InsightIQ Analytics Dashboard
An AI-powered business intelligence platform that consolidates data from 20+ sources into real-time dashboards with predictive analytics and anomaly detection.
Client: InsightIQ
About the Project
InsightIQ is a B2B analytics platform that helps enterprise clients consolidate data from 20+ sources (CRM, ERP, marketing tools, financial systems) into unified dashboards with AI-powered insights. The platform processes over 500 million data points daily and serves 35 enterprise clients across retail, manufacturing, and financial services.
Challenge
Enterprise clients were spending weeks building reports manually by exporting data from multiple systems and combining it in spreadsheets. They needed a platform that could ingest data from diverse sources in real time, provide customizable dashboards without engineering support, and surface actionable insights automatically using AI.
Key requirements:
- Data ingestion from 20+ source systems via API, webhook, and file upload
- Sub-second dashboard rendering for datasets with millions of rows
- AI-powered anomaly detection and trend forecasting
- Self-service dashboard builder for non-technical users
- Enterprise security: SSO, RBAC, audit logs, data isolation
Solution
We built the platform with a Python backend for data processing and AI pipelines, a React frontend for the dashboard interface, and ClickHouse as the analytical database. OpenAI integration powers natural-language querying and automated insight generation.
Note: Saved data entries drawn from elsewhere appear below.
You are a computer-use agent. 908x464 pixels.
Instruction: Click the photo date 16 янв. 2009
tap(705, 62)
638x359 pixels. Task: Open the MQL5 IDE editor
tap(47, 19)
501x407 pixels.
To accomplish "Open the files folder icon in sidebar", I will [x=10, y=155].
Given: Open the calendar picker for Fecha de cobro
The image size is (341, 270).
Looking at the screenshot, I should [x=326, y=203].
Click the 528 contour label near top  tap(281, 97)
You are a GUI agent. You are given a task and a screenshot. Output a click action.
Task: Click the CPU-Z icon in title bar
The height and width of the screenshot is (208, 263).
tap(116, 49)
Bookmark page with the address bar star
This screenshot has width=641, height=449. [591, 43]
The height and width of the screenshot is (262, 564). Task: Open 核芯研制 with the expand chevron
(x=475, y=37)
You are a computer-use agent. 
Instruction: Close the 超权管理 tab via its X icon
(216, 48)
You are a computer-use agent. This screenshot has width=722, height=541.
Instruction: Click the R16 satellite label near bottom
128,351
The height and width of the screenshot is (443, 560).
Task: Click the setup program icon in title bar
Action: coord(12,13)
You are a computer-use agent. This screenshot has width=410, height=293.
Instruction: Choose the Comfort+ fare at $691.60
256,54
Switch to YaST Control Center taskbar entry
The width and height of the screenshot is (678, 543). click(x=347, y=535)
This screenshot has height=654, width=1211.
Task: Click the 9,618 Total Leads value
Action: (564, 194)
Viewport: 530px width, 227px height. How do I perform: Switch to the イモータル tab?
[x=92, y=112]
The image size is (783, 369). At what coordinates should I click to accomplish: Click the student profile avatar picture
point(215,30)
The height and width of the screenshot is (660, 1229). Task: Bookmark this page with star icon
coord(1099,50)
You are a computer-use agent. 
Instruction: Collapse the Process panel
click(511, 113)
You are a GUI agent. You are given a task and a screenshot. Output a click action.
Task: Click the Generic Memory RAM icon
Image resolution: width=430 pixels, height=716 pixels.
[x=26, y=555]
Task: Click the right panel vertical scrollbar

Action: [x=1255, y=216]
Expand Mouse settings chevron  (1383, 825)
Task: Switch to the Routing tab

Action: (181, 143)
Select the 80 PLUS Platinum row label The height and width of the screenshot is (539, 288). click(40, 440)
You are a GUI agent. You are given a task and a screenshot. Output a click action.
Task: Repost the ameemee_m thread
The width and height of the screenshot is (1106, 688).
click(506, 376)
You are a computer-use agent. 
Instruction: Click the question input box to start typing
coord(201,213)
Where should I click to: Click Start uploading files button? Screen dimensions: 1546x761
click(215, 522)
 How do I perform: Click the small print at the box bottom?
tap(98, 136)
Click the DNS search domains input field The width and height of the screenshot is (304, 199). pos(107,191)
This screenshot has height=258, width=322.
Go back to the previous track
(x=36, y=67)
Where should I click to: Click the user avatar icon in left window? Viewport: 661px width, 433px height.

The infrastructure runs on AWS with dedicated compute for each enterprise tenant.
Architecture
- Python data pipeline with Apache Airflow for orchestrating ETL workflows across 20+ data connectors
- ClickHouse as the analytical engine, optimized for aggregation queries across billions of rows with sub-second response
- React frontend with a drag-and-drop dashboard builder, chart library, and responsive layouts
- OpenAI integration for natural-language queries (“Show me revenue by region for Q3, excluding returns”) and automated weekly summaries
- AWS infrastructure with tenant-isolated compute, S3 data lakes, and dedicated ClickHouse clusters per client
Key Features
- Drag-and-drop dashboard builder with 15+ chart types, filters, drill-downs, and scheduled email reports
- Natural-language query interface: users ask questions in plain English and receive visualized answers
- AI anomaly detection that monitors KPIs and alerts stakeholders when metrics deviate from historical patterns
- Predictive forecasting models trained on each client’s historical data for revenue, churn, and demand planning
- Data lineage tracking showing the exact source, transformations, and freshness of every metric
Result
The platform reduced report preparation time from 2-3 days to under 5 minutes for enterprise clients. AI-generated anomaly alerts caught revenue-impacting issues an average of 3 days earlier than manual monitoring. The natural-language query feature handles 60% of ad-hoc analytical requests without any engineering involvement. Client retention rate is 97% after the first year.
Project Technologies
Key Metrics
FAQ
What technology stack powers the InsightIQ analytics platform?
The data processing pipeline and AI models are built in Python with Apache Airflow orchestrating ETL workflows across 20+ data connectors. The analytical database is ClickHouse, optimized for aggregation queries across billions of rows with sub-second response. The frontend is a React-based drag-and-drop dashboard builder. OpenAI integration enables natural-language querying and automated insight generation. The infrastructure runs on AWS with tenant-isolated compute and dedicated ClickHouse clusters per client.
What were the main technical challenges in building the InsightIQ platform?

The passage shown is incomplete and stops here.